In the material below, find the line containing "Click the 'Add a tag...' field" and the line containing "Task: Click the 11560.00 kHz frequency field". Output those two lines and all lines between them exactly, without pictures.

--------------------------------

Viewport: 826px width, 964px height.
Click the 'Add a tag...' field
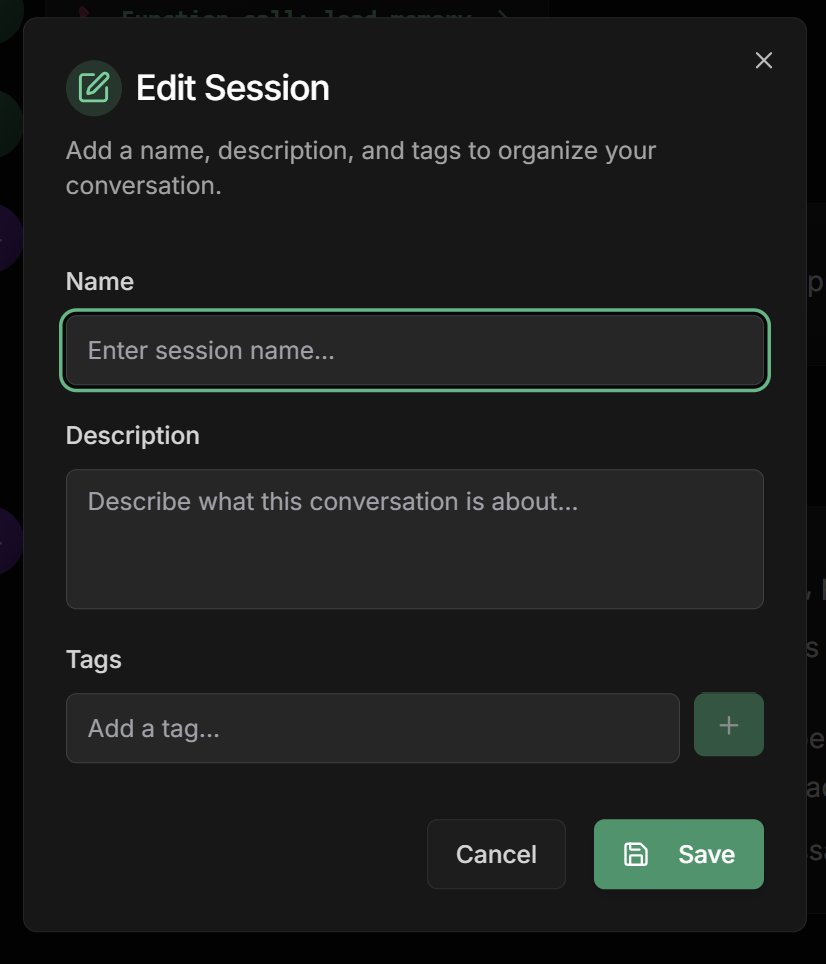[x=372, y=728]
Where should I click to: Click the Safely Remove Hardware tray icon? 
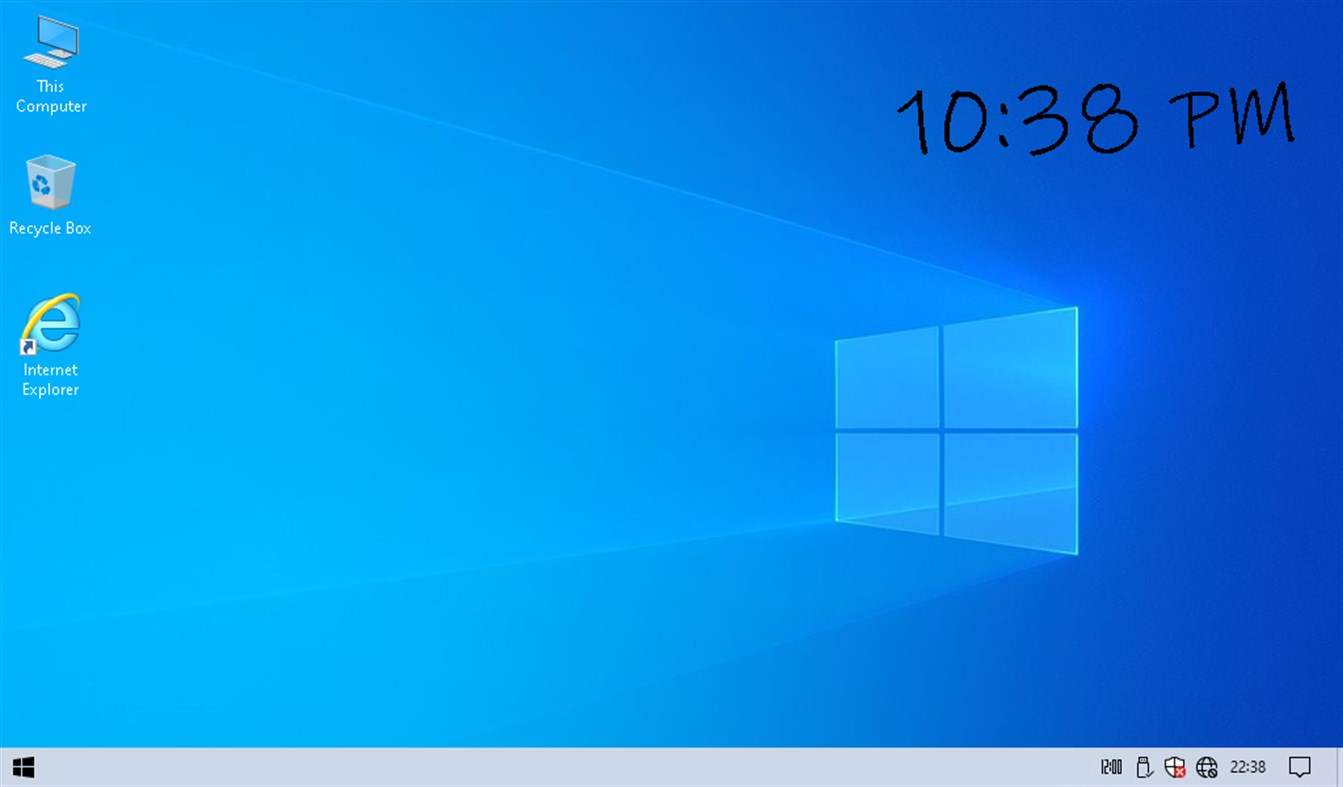click(1143, 766)
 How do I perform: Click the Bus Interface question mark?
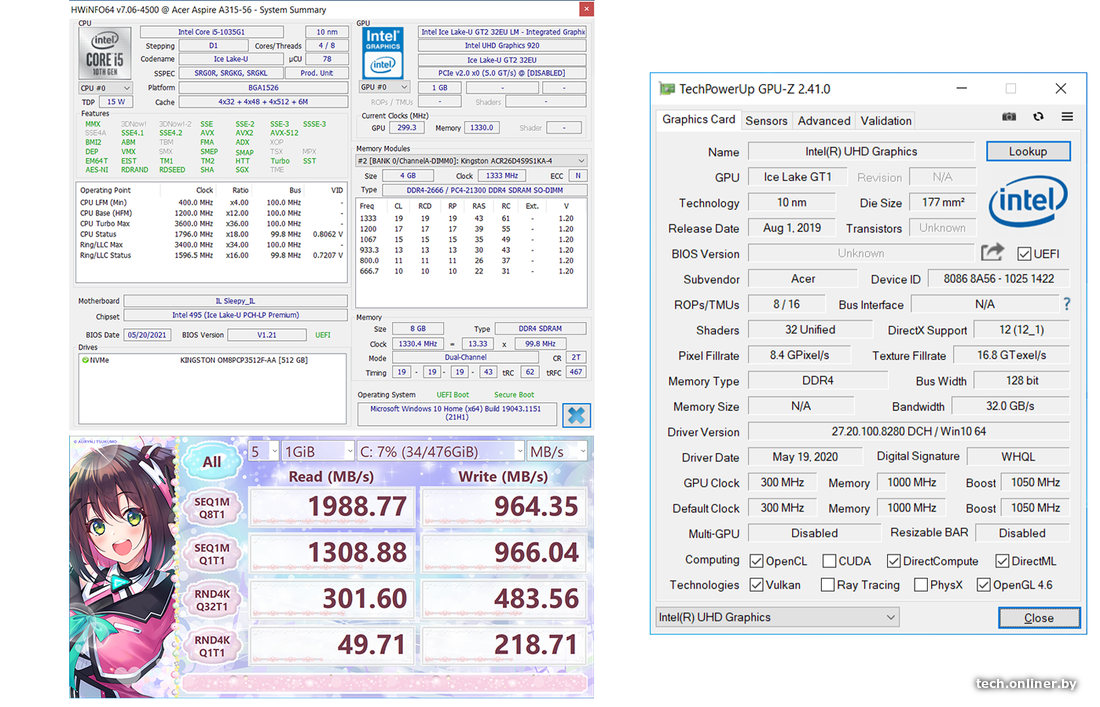(x=1066, y=304)
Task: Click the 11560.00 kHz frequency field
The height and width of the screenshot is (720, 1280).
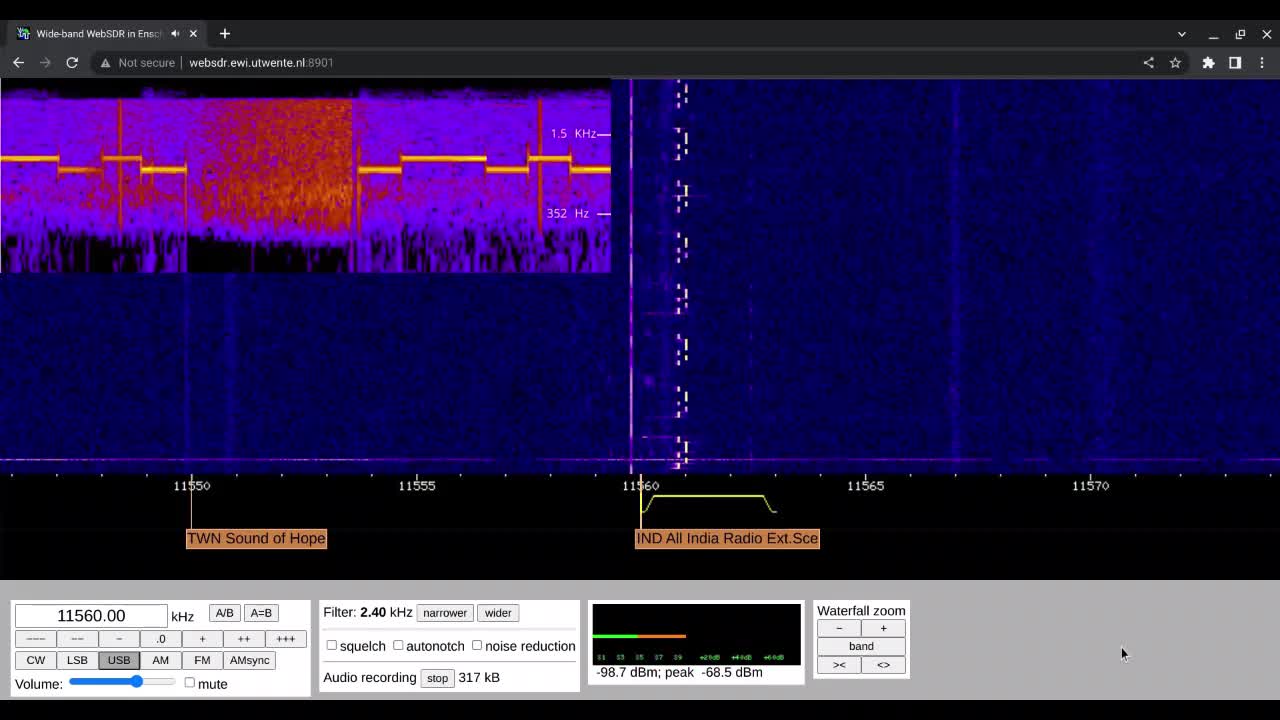Action: coord(91,616)
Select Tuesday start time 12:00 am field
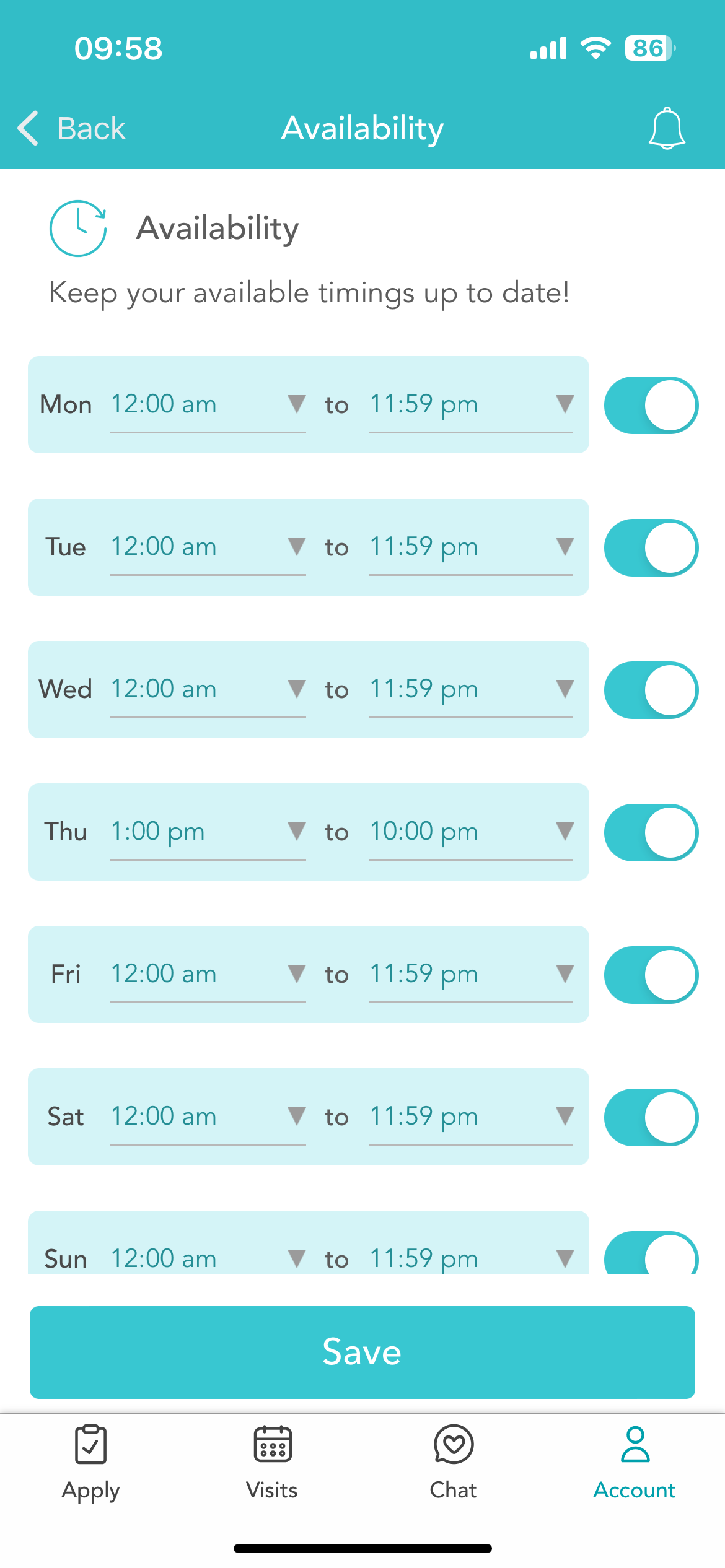 (x=208, y=547)
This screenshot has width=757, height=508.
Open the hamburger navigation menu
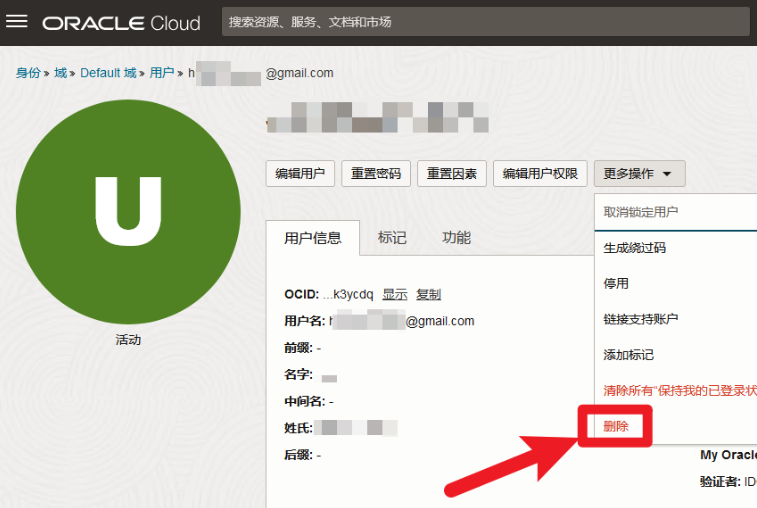pos(17,22)
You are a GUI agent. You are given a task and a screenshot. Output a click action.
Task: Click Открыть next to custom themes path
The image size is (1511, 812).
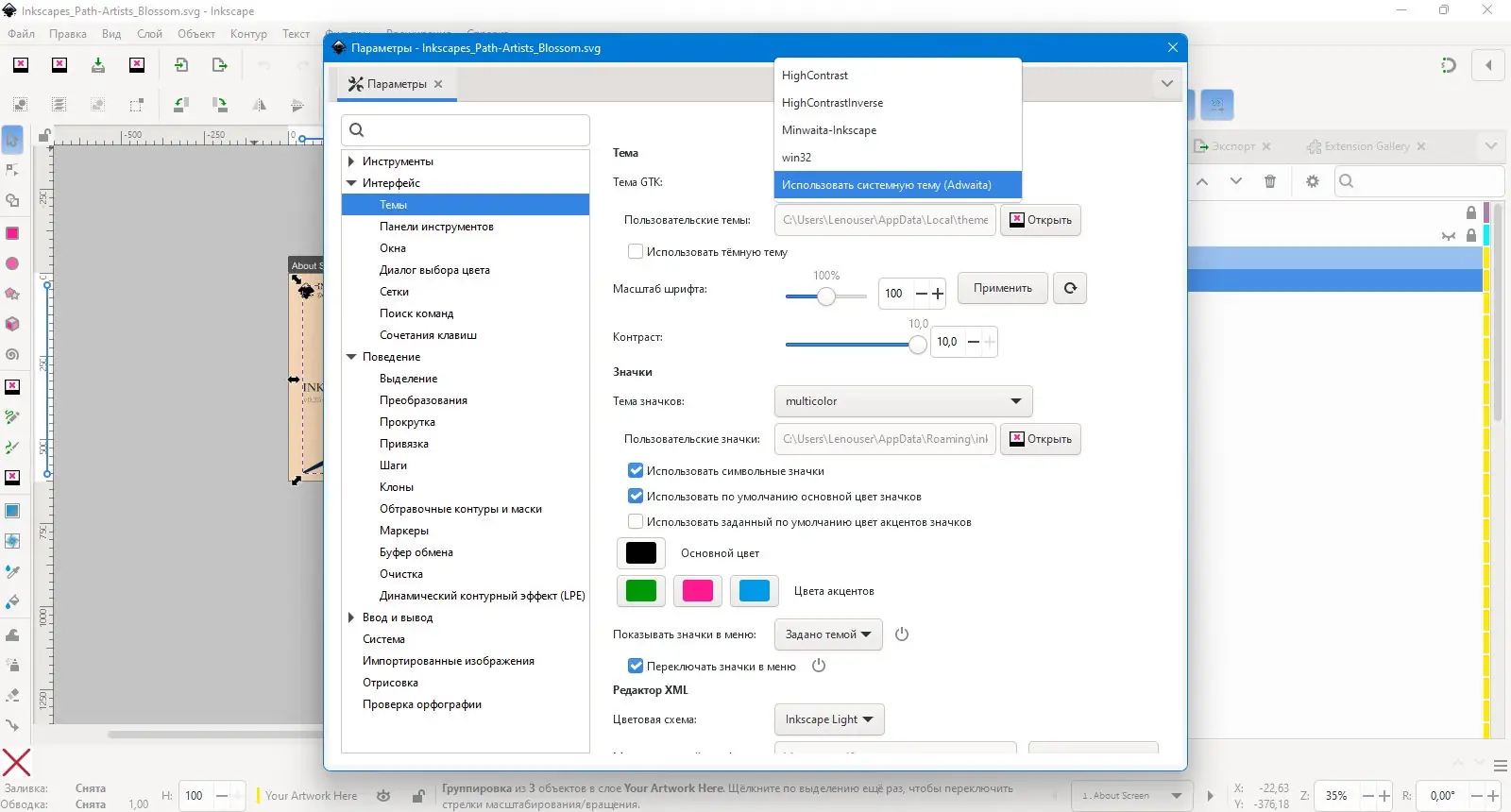pyautogui.click(x=1041, y=220)
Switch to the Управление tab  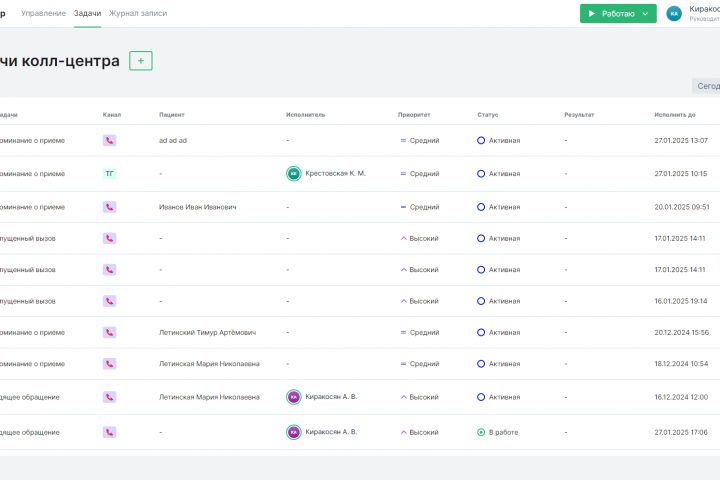pyautogui.click(x=43, y=14)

--------------------------------

### Exercise answer
Click the 'Add a tag...' field
[x=372, y=728]
Where should I click to: Click the Safely Remove Hardware tray icon? 
click(1143, 766)
 How do I perform: Click the Bus Interface question mark?
(x=1066, y=304)
Task: Click the 11560.00 kHz frequency field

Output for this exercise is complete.